Du troisième au huitième et dernier chapitre, l’auteur consacre son attention sur les évènements qui vont aboutir à l’ascension de François Duvalier au timon de l’état, le 22 avril 1957. Plutôt que de relater de façon linéaire la marche du médecin-président vers la présidence, l’auteur se sert de débats contradictoires entre partisans des quatre candidats majeurs de la campagne électorale de 1956 – 1957 (Louis Déjoie, François Duvalier, Daniel Fignolé, et Clément Jumelle), pour exposer et analyser la personnalité des candidats et leurs stratégies politiques. Les évènements majeurs sont commentés par les duvaliéristes de Grand Gosier, et dans la pension Saint Jean, par des pensionnaires d’allégeance politique diverse.

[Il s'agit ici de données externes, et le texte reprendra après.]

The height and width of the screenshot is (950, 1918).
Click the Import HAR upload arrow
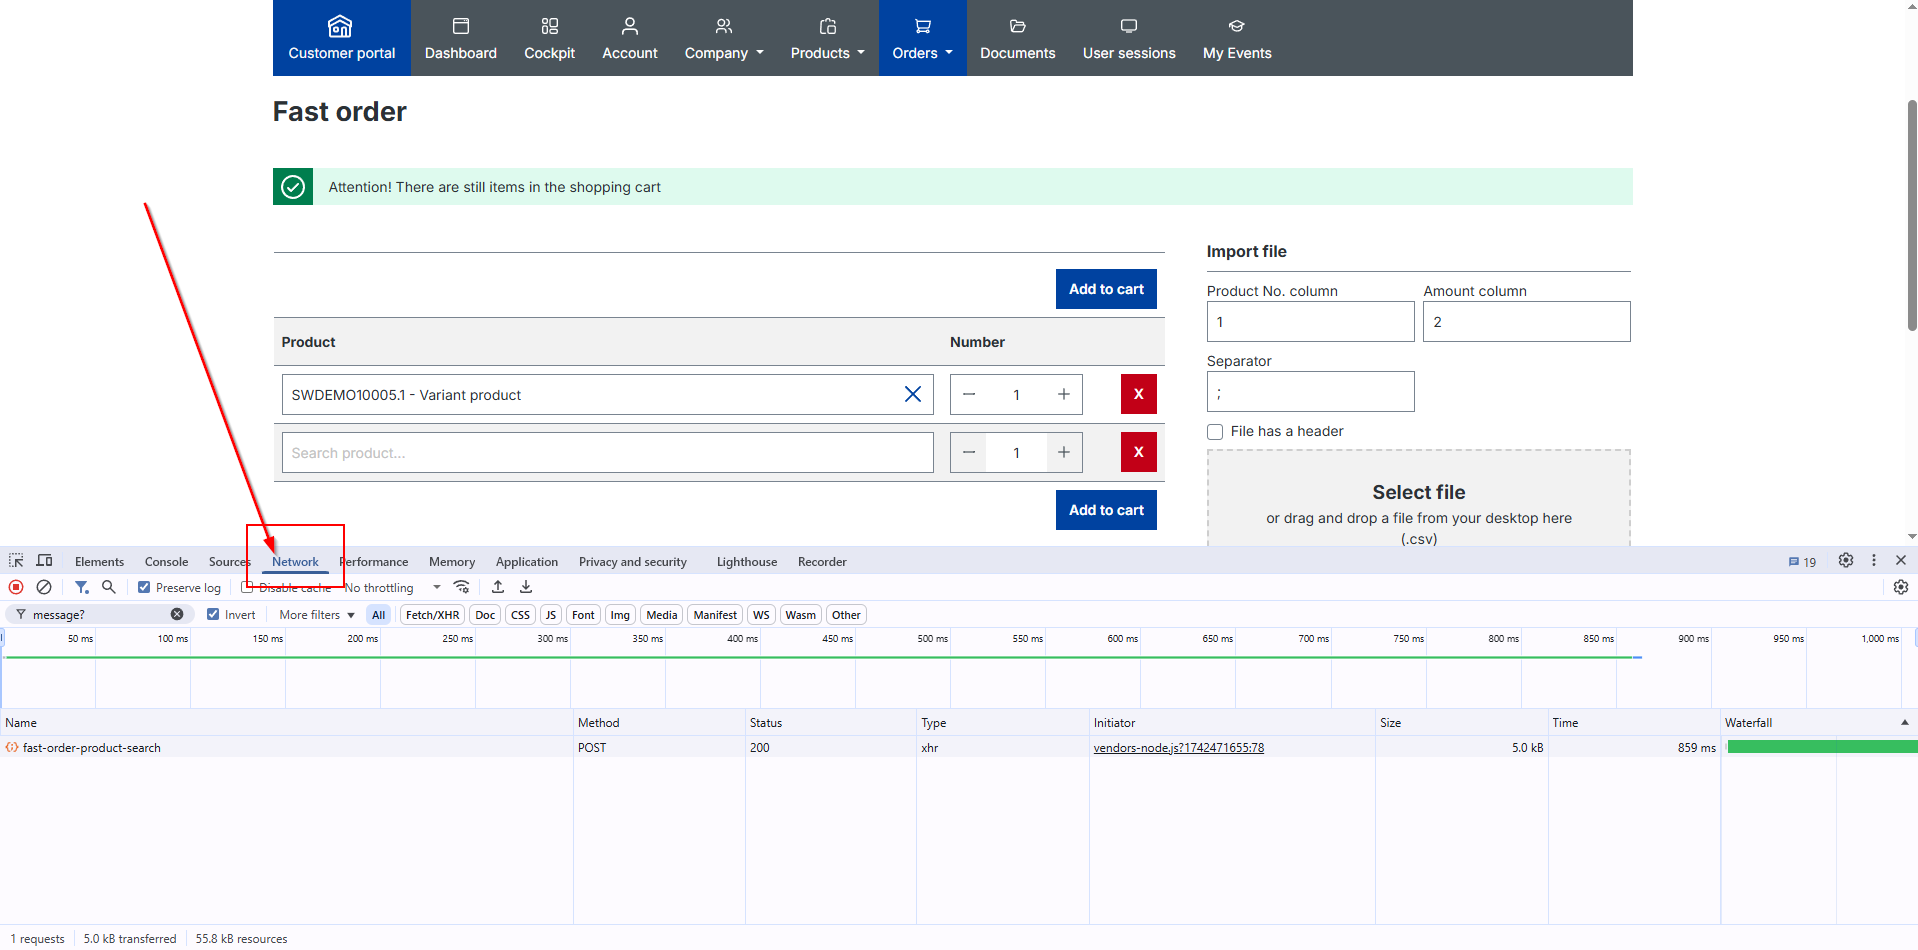tap(498, 587)
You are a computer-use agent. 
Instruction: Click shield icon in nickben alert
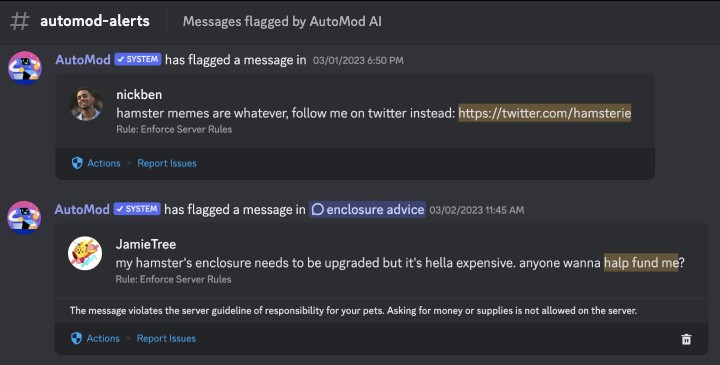(x=77, y=163)
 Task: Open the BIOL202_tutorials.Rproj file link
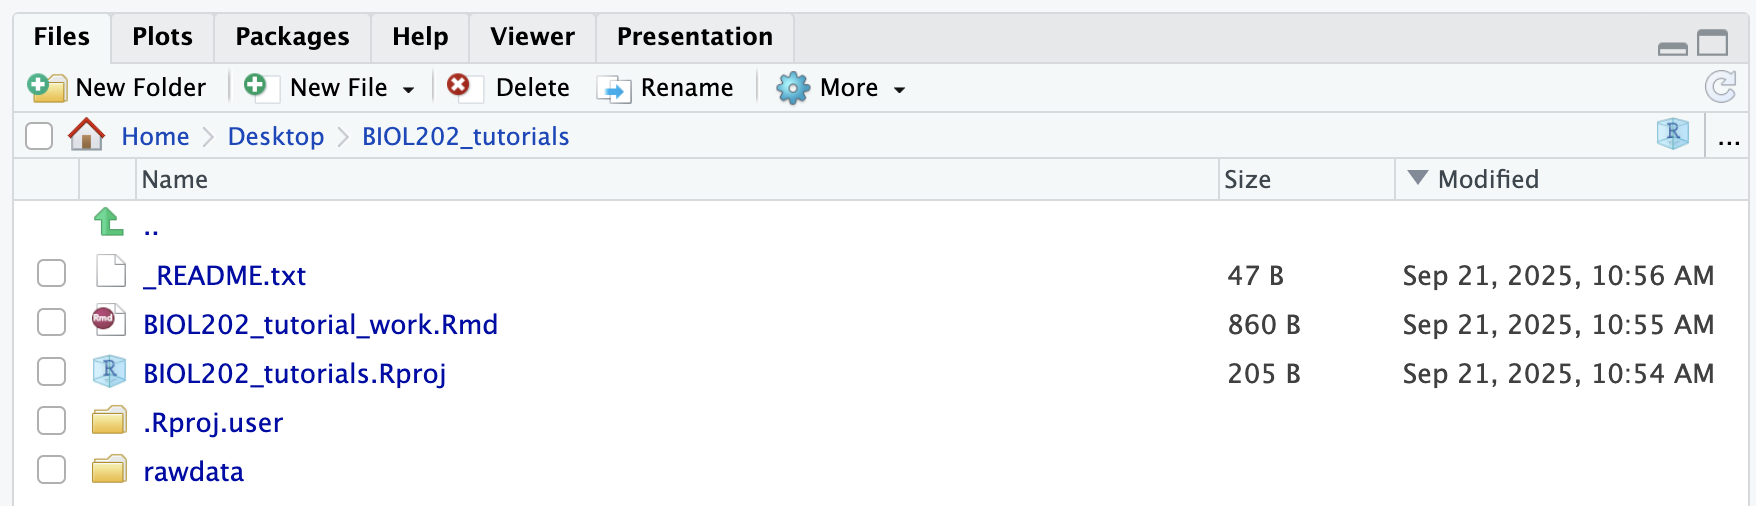point(294,373)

Les pensionnaires comparent leurs arguties sur la suffisance de faiseur de roi du général Léon Cantave et plus tard du général Antonio Th. Kébreau, de la naïveté de Fignolé qui s’est laissé écarté de la course électorale par l’offre de la présidence provisoire, de la mise à couvert de Jumelle à cause d’un mandat d’amener qui oscille sur sa tête telle une épée de Damoclès, de l’opportunité ratée de Déjoie d’accaparer le pouvoir au lendemain du départ en exil du général Paul Eugène Magloire, mais surtout de l’astuce de François Duvalier qui a su gagner la faveur populaire par sa proximité aux masses paysannes lors de la campagne d’éradication du pian, et apaiser le Grand Quartier Général et la bourgeoisie mulâtre en projetant l’image inoffensive d’un candidate mieux enclin que les autres à se complaire dans la posture d’un président de doublure. L’intelligence politique du candidat effacé va l’assurer du support du général Kébreau, du « rouleau compresseur » de Fignolé, et des partisans de Jumelle. Entre lui et le pouvoir il ne restera que Louis Déjoie, devenu au fil de la campagne un candidat affaibli et distant des masses.

L’emploi de dialogues et de débats contradictoires, pour exposer les arguments et stratégies, rend le récit beaucoup plus vivant qu’une simple exposition de faits historiques. L’emploi de la troisième personne pour étayer la dimension autobiographique du roman est assez étonnant, vu que la première personne siérait mieux à l’épanchement introspectif. Somme toute, Dr Gilot a fait ses choix, et jusqu’à présent, c’est un pari gagné, au moins dans ce premier tome.